If they were handled better then this movie could very well have been a kind of modern Jaws. You get the feeling with both films that the human characters are just holding on for dear life as nature has its way with them.

And have their way nature does. Godzilla looks outstanding. I've read criticism that he looks “fat” but in the movie he just looks like something you don't fuck with. He very much looks the part of nature's weapon to maintain balance. He's solid, he's pissed off and boy does he hate other Kaiju. He could give a shit about humans and that's just the way I like it. He's just on a mission to ruin the Muto's day.

Speaking of, all the monsters in the movie are treated with care, not just the title character. The bad guys come across as sympathetic, just animals trying to stay alive, which is a touch I loved. If Godzilla is the homeowner that'd scoop up the spider and put it gently outside, the Mutos are the ones that whip out the can of Raid and lay down the law Apocalypse Now napalm style. Neither one considers humans a real threat, but the Mutos are annoyed with them and don't step with care, if you catch my drift.

They're just dickish enough for us to root for Godzilla, but sympathetic enough to give them a little extra flavor than just being the punching bags during the big fight scenes.

Godzilla gets a hell of a reintroduction here. I would say it's the best he's been treated by America thus far, but that's kind of a low bar, isn't it? The trailer for this Godzilla is better than the whole of the '98 film. I can see Edwards returning for a sequel that goes a bit Destroy All Monsters and if he does that I'm going to lose my shit a little bit. All I ask is they figure out their human characters a little more. I know it's kind of tradition for Godzilla's human characters to be exposition machines, but I think that's something you could stray from a bit and not piss off too many people.

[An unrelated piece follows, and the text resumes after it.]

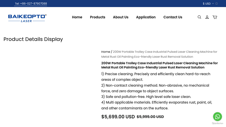Navigate to the About Us page
226x127 pixels.
tap(121, 17)
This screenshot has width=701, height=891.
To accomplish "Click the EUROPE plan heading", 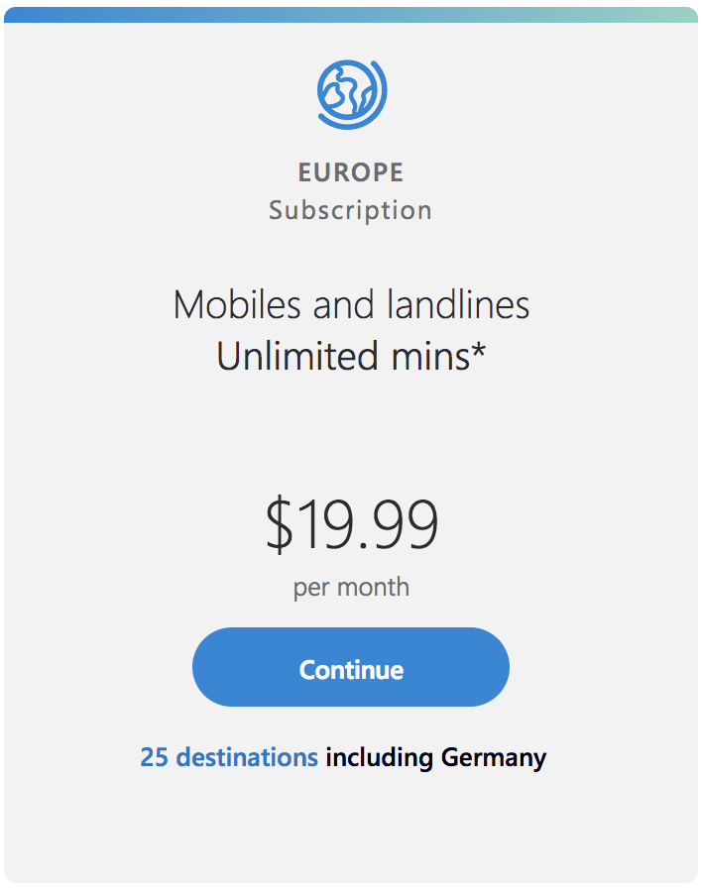I will click(x=351, y=172).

If you don't think I'm trustworthy enough to vouch for Godzilla being treated right, let me end this with a little anecdote from the after party.

I ended up talking with producer Thomas Tull and while I was thanking him for helping me out with the tickets a Japanese man came up and Tull immediately looked nervous. “So, what did you think?” The man answered that he and his colleagues were amazed with the movie and couldn't believe how perfectly Godzilla was captured. “This is the Godzilla from my childhood.” He said this with a hand over his heart, I swear to God. Tull looked taken aback, both relieved and amazed at the same time. After the man left, Tull leaned over to me and said, “He's the head of Toho.”

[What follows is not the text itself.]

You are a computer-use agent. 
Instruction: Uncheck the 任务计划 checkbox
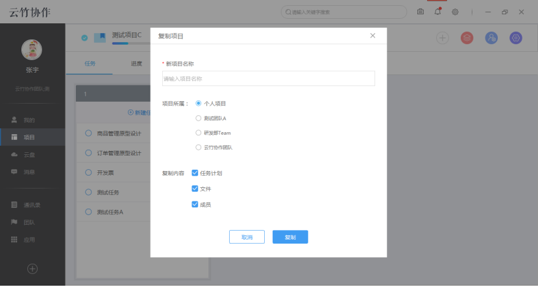tap(195, 173)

Premiere after parties are always a place of much pleasantry, but you could tell both the Toho guy and Tull were really emotional about the experience and that moment was something special to witness firsthand, let me tell you.

Anyway, those are my thoughts on the flick. I'm excited to check it out again soon, if only to be with some friends and hear their reactions when Godzilla really turns shit up to 11.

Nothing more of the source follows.